Diagnostisch können bei der körperlichen Untersuchung verschiedene spezifische Untersuchungsmethoden zum Einsatz kommen. Der nächste diagnostische Schritt ist dann die Anfertigung von speziellen Röntgenaufnahmen, die zur Diagnosefindung beitragen können. Auch hier ist das diagnostische Mittel der Wahl des Magnetresonanztomogramm mit spezifischen radialen Konstruktionen um den Schenkelhals sowie eine Modifikation des MRT´s mit Kontrastmittel durchgeführten MR-Arthrographie. Hier können im speziellen auch die Schäden im Bereich des Labrums, aber auch des Knorpels, sicher dargestellt werden. 

Abhängig von der Ausprägung und Ausdehnung sowie der Art des Impingement sind die Hüftarthroskopie das therapeutische Mittel der Wahl.

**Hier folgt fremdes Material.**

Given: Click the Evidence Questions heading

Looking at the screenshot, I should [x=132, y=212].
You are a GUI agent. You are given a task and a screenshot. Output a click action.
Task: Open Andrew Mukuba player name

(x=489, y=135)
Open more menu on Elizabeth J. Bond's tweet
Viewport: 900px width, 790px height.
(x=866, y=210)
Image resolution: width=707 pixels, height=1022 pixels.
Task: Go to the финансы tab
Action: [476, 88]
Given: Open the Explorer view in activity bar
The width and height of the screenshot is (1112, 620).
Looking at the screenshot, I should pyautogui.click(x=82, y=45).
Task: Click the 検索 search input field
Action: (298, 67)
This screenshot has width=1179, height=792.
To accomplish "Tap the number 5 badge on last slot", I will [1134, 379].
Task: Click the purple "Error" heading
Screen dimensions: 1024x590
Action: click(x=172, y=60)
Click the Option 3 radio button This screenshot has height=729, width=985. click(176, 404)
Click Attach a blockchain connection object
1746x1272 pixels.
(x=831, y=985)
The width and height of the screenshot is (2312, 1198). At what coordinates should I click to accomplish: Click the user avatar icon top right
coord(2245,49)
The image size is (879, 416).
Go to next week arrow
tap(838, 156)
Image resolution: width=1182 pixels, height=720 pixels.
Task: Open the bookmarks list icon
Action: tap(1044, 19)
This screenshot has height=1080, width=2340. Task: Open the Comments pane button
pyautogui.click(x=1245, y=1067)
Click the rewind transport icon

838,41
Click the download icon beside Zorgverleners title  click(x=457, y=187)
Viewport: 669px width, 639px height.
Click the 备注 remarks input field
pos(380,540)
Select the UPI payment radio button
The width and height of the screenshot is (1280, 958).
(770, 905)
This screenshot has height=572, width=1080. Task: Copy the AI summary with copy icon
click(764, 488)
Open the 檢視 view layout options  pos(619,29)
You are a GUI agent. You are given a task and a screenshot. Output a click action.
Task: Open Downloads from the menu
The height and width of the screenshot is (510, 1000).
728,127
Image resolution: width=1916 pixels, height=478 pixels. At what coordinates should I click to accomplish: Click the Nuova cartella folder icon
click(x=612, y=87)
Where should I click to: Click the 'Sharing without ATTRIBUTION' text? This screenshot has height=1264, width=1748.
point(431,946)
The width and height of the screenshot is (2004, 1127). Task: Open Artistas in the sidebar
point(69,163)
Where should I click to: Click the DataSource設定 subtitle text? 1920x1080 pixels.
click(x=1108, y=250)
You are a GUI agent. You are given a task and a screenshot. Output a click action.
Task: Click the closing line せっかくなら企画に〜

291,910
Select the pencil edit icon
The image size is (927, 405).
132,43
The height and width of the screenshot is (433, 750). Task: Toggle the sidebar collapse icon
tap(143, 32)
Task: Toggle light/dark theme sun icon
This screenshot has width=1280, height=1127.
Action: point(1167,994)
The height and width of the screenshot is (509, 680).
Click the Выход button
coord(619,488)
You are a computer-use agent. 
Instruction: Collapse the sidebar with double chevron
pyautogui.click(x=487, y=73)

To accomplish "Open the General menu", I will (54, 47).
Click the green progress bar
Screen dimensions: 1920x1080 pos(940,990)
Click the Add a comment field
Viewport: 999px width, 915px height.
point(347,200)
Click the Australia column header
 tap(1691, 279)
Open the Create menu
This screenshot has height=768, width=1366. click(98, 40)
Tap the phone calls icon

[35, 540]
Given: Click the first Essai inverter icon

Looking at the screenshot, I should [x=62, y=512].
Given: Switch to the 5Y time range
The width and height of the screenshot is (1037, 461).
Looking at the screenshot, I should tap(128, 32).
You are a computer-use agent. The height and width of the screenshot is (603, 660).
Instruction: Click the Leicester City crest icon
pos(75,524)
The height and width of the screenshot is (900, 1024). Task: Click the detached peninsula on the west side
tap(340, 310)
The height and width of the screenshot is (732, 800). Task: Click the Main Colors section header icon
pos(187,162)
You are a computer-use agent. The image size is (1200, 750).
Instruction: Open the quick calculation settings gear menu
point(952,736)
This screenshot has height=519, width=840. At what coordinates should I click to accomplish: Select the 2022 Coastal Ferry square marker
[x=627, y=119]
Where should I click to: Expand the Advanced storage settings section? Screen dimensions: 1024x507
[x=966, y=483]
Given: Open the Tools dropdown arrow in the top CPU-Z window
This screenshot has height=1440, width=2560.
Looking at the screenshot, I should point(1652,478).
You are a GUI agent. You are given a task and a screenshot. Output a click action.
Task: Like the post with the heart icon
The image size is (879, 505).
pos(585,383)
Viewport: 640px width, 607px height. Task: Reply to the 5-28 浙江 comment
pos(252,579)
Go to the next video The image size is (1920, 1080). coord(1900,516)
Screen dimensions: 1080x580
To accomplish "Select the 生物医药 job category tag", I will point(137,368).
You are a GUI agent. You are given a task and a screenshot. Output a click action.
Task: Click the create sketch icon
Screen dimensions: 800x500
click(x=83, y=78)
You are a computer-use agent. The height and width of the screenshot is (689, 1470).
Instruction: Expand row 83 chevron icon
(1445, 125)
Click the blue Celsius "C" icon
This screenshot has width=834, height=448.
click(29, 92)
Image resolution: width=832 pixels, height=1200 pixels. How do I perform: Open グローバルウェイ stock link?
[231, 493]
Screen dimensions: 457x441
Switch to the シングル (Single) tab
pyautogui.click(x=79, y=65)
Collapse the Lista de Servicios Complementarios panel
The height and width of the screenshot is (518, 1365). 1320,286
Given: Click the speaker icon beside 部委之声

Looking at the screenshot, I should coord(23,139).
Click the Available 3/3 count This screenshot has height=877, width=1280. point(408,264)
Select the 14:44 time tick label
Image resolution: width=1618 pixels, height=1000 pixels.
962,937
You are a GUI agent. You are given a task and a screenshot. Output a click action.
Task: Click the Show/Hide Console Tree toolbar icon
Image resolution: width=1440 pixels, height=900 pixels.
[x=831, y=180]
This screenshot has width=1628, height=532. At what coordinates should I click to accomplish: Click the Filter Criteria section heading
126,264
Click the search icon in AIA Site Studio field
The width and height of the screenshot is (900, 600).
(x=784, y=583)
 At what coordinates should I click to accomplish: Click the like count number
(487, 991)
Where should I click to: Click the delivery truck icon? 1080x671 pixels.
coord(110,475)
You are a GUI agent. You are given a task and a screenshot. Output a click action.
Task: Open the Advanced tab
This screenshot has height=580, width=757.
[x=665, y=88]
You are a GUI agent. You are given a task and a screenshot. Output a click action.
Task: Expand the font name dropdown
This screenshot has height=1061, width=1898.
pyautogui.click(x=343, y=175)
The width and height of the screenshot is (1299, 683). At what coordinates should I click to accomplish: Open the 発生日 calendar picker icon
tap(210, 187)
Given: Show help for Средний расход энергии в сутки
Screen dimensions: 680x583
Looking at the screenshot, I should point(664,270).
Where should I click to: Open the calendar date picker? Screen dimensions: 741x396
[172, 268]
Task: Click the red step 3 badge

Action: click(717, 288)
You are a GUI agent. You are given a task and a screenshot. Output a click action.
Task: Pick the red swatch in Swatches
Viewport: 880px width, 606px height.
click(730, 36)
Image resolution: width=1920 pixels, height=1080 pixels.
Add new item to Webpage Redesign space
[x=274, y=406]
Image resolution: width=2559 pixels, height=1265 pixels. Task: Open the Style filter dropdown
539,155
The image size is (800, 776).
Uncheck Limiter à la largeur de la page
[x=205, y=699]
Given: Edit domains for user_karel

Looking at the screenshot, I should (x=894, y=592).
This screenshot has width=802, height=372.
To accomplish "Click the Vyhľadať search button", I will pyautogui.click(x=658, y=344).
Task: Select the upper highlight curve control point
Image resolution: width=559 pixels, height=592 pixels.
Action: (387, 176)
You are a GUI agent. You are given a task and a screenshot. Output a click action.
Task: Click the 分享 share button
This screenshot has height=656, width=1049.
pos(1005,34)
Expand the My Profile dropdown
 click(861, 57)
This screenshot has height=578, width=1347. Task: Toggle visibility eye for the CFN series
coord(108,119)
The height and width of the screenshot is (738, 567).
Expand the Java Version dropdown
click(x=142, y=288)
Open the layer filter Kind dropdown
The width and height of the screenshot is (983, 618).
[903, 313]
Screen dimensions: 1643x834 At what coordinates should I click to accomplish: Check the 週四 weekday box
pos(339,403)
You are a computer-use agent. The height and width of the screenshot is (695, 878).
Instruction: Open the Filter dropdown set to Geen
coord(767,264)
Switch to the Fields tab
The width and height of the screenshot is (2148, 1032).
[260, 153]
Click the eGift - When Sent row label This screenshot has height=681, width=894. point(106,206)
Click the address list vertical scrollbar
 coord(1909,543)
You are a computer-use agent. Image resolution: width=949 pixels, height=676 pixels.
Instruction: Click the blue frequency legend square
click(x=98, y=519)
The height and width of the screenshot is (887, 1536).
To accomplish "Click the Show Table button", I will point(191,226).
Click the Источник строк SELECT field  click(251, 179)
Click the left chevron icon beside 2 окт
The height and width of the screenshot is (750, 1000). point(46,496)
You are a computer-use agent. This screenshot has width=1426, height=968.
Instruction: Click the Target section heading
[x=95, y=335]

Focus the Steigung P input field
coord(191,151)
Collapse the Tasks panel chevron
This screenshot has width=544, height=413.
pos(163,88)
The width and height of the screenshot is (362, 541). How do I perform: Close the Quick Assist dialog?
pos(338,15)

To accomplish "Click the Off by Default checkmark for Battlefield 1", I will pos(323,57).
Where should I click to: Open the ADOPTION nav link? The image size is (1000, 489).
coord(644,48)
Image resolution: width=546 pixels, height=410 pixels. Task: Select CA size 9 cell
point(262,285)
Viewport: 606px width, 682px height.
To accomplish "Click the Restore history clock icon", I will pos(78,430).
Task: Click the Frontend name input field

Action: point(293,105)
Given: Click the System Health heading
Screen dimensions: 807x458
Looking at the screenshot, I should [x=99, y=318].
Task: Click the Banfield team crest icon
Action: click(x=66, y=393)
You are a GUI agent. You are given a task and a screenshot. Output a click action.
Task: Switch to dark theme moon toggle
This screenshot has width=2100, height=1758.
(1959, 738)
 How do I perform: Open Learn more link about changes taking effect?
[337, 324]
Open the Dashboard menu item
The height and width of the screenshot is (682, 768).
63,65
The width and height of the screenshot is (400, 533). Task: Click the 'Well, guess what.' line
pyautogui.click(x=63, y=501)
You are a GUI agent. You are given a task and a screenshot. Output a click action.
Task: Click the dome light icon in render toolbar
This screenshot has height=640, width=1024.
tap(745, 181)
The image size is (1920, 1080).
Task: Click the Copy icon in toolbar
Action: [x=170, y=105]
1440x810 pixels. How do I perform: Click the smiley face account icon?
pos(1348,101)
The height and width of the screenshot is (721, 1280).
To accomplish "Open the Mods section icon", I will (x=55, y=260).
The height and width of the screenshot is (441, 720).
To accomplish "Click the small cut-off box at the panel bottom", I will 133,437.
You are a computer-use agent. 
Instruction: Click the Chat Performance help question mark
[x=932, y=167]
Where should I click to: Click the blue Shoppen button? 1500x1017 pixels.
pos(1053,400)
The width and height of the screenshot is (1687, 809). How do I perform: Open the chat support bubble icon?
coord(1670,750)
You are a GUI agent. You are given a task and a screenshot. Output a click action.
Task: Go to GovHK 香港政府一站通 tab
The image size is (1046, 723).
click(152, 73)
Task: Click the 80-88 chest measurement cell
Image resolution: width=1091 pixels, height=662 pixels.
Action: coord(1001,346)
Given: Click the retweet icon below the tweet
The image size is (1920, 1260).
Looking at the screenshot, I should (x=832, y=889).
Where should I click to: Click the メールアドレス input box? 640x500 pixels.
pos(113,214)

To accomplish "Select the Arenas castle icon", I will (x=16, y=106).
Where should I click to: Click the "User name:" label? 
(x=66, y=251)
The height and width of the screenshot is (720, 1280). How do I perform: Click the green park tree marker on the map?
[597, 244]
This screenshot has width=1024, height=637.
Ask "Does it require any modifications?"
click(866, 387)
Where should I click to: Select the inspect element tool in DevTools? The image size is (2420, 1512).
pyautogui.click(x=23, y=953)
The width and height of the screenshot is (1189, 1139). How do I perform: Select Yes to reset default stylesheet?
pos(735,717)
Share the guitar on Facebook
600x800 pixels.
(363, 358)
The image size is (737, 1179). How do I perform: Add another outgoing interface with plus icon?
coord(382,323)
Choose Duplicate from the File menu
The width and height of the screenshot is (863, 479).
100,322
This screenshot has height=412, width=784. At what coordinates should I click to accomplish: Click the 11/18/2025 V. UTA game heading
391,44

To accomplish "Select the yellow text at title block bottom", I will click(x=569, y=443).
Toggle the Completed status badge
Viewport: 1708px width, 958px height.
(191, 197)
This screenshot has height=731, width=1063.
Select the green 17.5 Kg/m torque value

Hier kann zum einen die Trimmung des Schenkelhalses mit einer walzenförmigen Präzisionsfräse beim CAM-Impingement erfolgen, aber auch eine Pfannenrandtrimmung beim PINCER-Impingement ist möglich. Hier muss in Abhängigkeit von der Degeneration des Labrums gegebenenfalls vorher eine arthroskopische Ablösung und spätere Refixation der Gelenklippe mittels Fadenanker erfolgen. Bei ausgeprägter Degeneration und des Labrums ist hier allerdings nur noch eine Resektion möglich. Dennoch sollte das Labrum, da es ein wesentlicher Hüftstabilisator durch Abdichtung des Gelenkes und der damit verbundenen Aufrechterhalten des Vakuums im Gelenk selbst ist, immer versucht werden zu erhalten und eine Resektion nur in oben genannten Fällen mit ausgeprägter Degeneration erfolgen. 

 

 

Abbildung 1: Röntgenbild Hüftgelenk seitlich mit deutlicher Verplumpung des Übergangs zwischen Hüftkopf und Schenekelhals im Sinne eines CAM-Impingements

 

 

 

 

 

 

 

Abbildung 2: Röntgenbild Hüftgelenk a.p. prominenten Pfannendach im Sinne eines Pinzer-Impingement. Hier zeigt sich eine Überkreuzng des vorderen und hinteren Pfannenrandes als s.g. "8er-Zeichen"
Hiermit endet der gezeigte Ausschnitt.